January Commerce Club Featuring Anthony Chovanec, Senior Vice President, Enterprise Products
Photo courtesy of Enterprise Products Partners
Petrochemical Exports Promise Positive Future for Port Region
The Greater Houston Port Bureau hosted a virtual Commerce Club webinar event on January 13, featuring Anthony Chovanec, senior vice president of fundamentals and commodity risk assessment for Enterprise Products Partners, as speaker. Presented in a predominantly Q & A discussion-style format, Chovanec focused his thoughts on the factors impacting the future for Houston’s port region.
Crude Oil Production Forecast
Chovanec presented forecasted crude oil production numbers reflective of the three-year period of 2021, 2022, and 2023. Charts reflected forecasts by OPEC, the U.S. Energy Information Administration (“EIA”), and the Enterprise team, that includes geoscientists, geologists, petroleum engineers, and geophysicist. Their forecast projects 4.8 million barrels per day of crude oil production.
“4.8 million barrels a day is a healthy number,” said Chovanec. “Oil almost always has associated rich natural gas with it as NGLs. It just so happens that most of this product is going to be coming out of the Permian Basin, which is oil rich, and particularly on the Delaware side, natural gas rich. When we look at the NGL supply scenario, that 1.7 to 1.8 million barrels is likely to have somewhere around greater than 600,000 barrels of natural gas liquids in it, and that ethane and propane is exported from the Houston Ship Channel.
Scenarios presented a high case of $55 and a low case of $45.
Looking at the rate of return for oil drilling in the U.S., Chovanec explained that the repercussions of the pandemic prompted “soul-searching for all oil-producing nations” and brought a “retooling” to the industry. “We’re not after growth anymore,” explained Chovanec. “We’re after positive cash flows.”
The $45 low case in the forecast showed a completion return to 67% of pre-COVID levels in the Permian and Eagle Ford plays, with other plays returning to approximately 50%. “Growth is always going to be in Permian Basin,” Chovanec said. “It doesn’t mean others won’t produce … but the world class basin in the United States is the Permian Basin.”
Less Aggressive Drilling
“We’ve had a sea change in the sentiment of producers and, more importantly, we’ve had a sea change in the capital markets that support them, whether that be equity markets, debt markets, and even private markets,” stated Chovanec as he discussed the less aggressive approach to drilling.
Chovanec said that formerly leases were purchased but never drilled, a type of growth that didn’t necessarily produce profit in bottom-lines for cash. “Investors want profit and cash-flow positive,” he said.
Currently, motor gasoline is at 9 million barrels a day, within approximately 500,000 barrels a day of 2019 averages. Deisel is currently about 4 million barrels a day, within a “couple hundred thousand” a day of 2019 levels. The flagging commodity is jet fuel. Chovanec attributes this to shorter flights, with domestic-only flights keeping airports busy, but slow international travel. The same trends are seen globally.

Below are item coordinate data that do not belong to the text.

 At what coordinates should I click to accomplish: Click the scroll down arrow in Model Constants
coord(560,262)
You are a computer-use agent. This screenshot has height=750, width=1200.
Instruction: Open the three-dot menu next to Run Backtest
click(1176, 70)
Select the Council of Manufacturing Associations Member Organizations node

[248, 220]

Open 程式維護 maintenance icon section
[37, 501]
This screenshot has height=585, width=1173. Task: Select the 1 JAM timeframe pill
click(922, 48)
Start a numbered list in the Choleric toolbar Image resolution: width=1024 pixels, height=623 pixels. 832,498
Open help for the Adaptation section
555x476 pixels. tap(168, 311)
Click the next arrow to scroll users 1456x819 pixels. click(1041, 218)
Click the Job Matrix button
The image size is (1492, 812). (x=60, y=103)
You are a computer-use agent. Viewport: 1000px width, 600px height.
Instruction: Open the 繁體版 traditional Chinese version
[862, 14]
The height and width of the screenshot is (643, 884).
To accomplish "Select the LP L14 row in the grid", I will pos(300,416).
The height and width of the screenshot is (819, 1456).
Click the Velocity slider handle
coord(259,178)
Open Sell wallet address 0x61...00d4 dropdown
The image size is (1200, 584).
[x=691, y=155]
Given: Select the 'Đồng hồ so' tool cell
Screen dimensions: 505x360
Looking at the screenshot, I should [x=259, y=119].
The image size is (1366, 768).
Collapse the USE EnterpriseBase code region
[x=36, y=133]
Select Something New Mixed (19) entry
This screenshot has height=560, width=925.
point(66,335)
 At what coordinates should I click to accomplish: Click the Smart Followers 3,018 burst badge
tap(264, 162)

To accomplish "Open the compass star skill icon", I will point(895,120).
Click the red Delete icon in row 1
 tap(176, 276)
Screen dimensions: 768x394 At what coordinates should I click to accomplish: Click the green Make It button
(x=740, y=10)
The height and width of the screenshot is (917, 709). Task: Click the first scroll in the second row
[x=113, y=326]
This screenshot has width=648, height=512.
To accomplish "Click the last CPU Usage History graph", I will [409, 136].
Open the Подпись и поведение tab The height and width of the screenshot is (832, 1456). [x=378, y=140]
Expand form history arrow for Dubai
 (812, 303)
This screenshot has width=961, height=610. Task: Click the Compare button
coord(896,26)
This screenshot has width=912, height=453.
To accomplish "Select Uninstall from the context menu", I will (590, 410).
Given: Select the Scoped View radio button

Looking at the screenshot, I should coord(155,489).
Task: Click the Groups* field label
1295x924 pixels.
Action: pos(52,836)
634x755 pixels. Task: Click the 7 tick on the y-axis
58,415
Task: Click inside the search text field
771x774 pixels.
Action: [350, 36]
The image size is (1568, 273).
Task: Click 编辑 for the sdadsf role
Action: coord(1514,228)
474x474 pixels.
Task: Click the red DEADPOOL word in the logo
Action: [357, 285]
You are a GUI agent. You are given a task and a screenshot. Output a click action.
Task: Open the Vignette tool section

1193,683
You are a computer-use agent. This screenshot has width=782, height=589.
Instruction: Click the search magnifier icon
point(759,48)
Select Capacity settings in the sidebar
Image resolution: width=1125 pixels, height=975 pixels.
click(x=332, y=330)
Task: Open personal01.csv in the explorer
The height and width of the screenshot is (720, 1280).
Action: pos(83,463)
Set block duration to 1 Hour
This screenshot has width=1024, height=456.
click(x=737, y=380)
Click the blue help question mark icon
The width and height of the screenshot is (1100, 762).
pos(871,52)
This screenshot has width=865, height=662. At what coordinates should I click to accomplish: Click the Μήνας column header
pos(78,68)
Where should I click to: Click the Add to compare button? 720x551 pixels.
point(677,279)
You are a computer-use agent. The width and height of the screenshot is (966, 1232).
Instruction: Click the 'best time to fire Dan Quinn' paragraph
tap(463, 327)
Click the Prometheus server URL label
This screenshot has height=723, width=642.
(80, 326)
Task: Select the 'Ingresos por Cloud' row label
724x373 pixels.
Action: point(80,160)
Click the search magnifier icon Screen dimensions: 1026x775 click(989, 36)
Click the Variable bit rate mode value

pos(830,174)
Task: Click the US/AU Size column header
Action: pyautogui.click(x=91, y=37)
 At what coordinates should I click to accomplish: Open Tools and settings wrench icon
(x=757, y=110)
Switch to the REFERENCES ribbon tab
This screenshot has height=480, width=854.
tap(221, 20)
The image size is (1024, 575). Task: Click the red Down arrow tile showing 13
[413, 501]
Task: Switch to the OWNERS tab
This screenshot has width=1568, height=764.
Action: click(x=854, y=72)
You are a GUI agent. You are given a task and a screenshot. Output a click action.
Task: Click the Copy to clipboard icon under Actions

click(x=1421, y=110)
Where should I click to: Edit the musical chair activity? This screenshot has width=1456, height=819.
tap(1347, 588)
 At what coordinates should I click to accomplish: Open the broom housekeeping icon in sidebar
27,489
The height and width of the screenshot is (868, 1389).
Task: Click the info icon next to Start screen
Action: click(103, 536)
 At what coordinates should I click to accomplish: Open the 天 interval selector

Impact of New Energy Products to the Port Region
Using data from EIA’s 2020 World Energy Outlook, Chovanec discussed global energy consumption by fuel. GDP per person in non-OECD (“Organisation [sic] for Economic Co-operation & Development”) countries is expected to triple by 2050, with a projected 88% of the next one billion entrants to the middle class to come from Asia. Energy-intensive manufacturing is expected to continue to shift to non-OECD Asia, increasingly to India. In the last decade, 60% of oil demand growth was driven by transportation, but 60% of future growth is projected to be driven by petrochemicals.
“When I think of the United States, and Houston being the ‘energy capital of world’ – there is no doubt that is how the world sees us and that is what we are – and that is going to be the case for renewables,” said Chovanec. “. . . We’ve proven the Gulf Coast is energy capital of the world for petrochemicals. There’s not a replacement for these molecules, and there’s tremendous demand for them.”
Discussing exports, Chovanec explained the U.S. has taken the market. As demand slows domestically, demand will accelerate globally, benefiting exports. For example, data shows that Mexico is substantially dependent on the U.S. for gasoline. “Gulf Coast refiners will continue to be more and more gasoline exporters to the world, largely to the Atlantic Basin,” he emphasized.
Energy Evolution
Enterprise looks at energy transition as “energy evolution”. Approximately a year ago, the company initiated an evolutionary technology team. The group examines technologies and evaluates “what and how” the technologies apply to them. Chovanec believes the company will be in the businesses of hydrogen, carbon capture, and plastic recycling.
“Our view is that the world needs them all,” stressed Chovanec as he discussed current and future energy products. “If you following what is going on in Europe, it is proving the world needs them all. If you don’t have them all, it causes significant economic and personal distress for people, With the emerging middle class [in other countries], we are going to need them all.”